- SELECTION -
>> Start

In this case, it’s not that he’s trying to claim copyright for himself based on coming up with a prompt. He’s spent years applying for patents and copyrights with the AI listed as the creator.
In other words, it’s not that he as the human operating the “AI” is trying to claim copyright in his own name, it’s that he’s trying to set a precedent where the “AI” can hold copyright in its own name.
He’s trying to pretend that his glorified pile of statistics is sentient, and get it legally recognized as such. 🤡
Exactly.
Most of the comments in this thread are accusing him of trying to take credit for the work of a machine that’s just imitating other work. It’s the FuckAI echo chamber and people who didn’t actually read the article.
In this case, it’s more like he’s claiming to have created a genuinely creative being that deserves rights previously reserved for humans (like copyrights and patents).
It’s a completely different (and IMO, much weirder) story than people are assuming.
He can copyright his software then? That’s like saying that if I create a computer game where the computer also plays, I own the copyright to every single game played by the computer. It’s just dumb. They stole the artwork that it was trained on, so move along thief.

>> End

- REQUIRED WORK -
(1) Which rights does the comment thread describe as previously reserved for humans?
(2) Render as a JSON list of strings everything in the listing from the line containing "The width and height of the screenshot is (1000, 582)." down to the line containing "Action: (x=239, y=361)", with one string per line and blank lines left out.
The comment thread and the listing are separate material.

(Records of text and element pointing)
>> Start

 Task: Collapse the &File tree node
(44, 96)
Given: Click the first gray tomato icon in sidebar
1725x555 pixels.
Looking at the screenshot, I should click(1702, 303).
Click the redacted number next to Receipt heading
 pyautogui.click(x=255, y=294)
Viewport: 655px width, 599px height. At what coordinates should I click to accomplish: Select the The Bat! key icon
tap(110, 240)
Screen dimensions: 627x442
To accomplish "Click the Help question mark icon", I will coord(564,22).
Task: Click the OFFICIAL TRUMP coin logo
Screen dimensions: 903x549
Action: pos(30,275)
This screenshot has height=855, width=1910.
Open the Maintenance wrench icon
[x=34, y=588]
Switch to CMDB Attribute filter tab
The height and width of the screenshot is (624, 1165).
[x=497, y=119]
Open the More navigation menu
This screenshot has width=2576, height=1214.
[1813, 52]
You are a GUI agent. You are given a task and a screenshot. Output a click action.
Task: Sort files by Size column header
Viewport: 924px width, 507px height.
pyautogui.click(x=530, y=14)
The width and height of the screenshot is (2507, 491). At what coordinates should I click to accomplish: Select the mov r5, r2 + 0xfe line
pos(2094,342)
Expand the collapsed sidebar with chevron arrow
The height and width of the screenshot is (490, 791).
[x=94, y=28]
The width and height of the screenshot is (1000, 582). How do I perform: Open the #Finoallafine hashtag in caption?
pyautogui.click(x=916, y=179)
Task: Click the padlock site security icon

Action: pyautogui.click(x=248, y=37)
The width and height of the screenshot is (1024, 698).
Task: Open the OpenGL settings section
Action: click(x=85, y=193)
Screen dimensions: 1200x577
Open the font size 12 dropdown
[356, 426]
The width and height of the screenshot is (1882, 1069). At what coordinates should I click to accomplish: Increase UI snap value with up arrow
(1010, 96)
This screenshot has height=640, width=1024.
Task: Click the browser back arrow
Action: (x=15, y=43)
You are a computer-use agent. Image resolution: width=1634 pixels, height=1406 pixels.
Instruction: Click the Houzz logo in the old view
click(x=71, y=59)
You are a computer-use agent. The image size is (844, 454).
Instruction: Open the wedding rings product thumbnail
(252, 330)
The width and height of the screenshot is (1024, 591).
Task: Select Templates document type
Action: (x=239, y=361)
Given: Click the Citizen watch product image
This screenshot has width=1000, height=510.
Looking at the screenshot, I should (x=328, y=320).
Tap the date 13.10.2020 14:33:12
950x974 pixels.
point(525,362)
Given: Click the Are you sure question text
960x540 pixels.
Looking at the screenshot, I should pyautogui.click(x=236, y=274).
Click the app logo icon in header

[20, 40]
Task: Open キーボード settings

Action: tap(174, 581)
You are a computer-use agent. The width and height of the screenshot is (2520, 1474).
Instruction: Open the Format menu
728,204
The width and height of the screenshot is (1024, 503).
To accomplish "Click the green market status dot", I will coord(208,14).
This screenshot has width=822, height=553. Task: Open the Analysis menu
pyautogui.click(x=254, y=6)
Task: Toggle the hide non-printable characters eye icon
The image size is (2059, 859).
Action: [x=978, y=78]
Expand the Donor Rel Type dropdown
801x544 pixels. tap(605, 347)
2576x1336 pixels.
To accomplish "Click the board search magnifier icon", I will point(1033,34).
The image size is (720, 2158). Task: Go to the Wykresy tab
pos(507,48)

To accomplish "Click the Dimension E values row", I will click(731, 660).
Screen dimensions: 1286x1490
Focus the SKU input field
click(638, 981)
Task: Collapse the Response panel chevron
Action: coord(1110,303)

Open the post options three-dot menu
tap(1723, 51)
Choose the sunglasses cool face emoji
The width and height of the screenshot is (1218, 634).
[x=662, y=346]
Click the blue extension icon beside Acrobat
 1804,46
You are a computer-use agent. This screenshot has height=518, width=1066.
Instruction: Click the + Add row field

>> End

- PER-TASK ANSWERS -
(1) Copyrights and patents.

(2)
[
  "The width and height of the screenshot is (1000, 582). How do I perform: Open the #Finoallafine hashtag in caption?",
  "pyautogui.click(x=916, y=179)",
  "Task: Click the padlock site security icon",
  "Action: pyautogui.click(x=248, y=37)",
  "The width and height of the screenshot is (1024, 698).",
  "Task: Open the OpenGL settings section",
  "Action: click(x=85, y=193)",
  "Screen dimensions: 1200x577",
  "Open the font size 12 dropdown",
  "[356, 426]",
  "The width and height of the screenshot is (1882, 1069). At what coordinates should I click to accomplish: Increase UI snap value with up arrow",
  "(1010, 96)",
  "This screenshot has height=640, width=1024.",
  "Task: Click the browser back arrow",
  "Action: (x=15, y=43)",
  "You are a computer-use agent. Image resolution: width=1634 pixels, height=1406 pixels.",
  "Instruction: Click the Houzz logo in the old view",
  "click(x=71, y=59)",
  "You are a computer-use agent. The image size is (844, 454).",
  "Instruction: Open the wedding rings product thumbnail",
  "(252, 330)",
  "The width and height of the screenshot is (1024, 591).",
  "Task: Select Templates document type",
  "Action: (x=239, y=361)"
]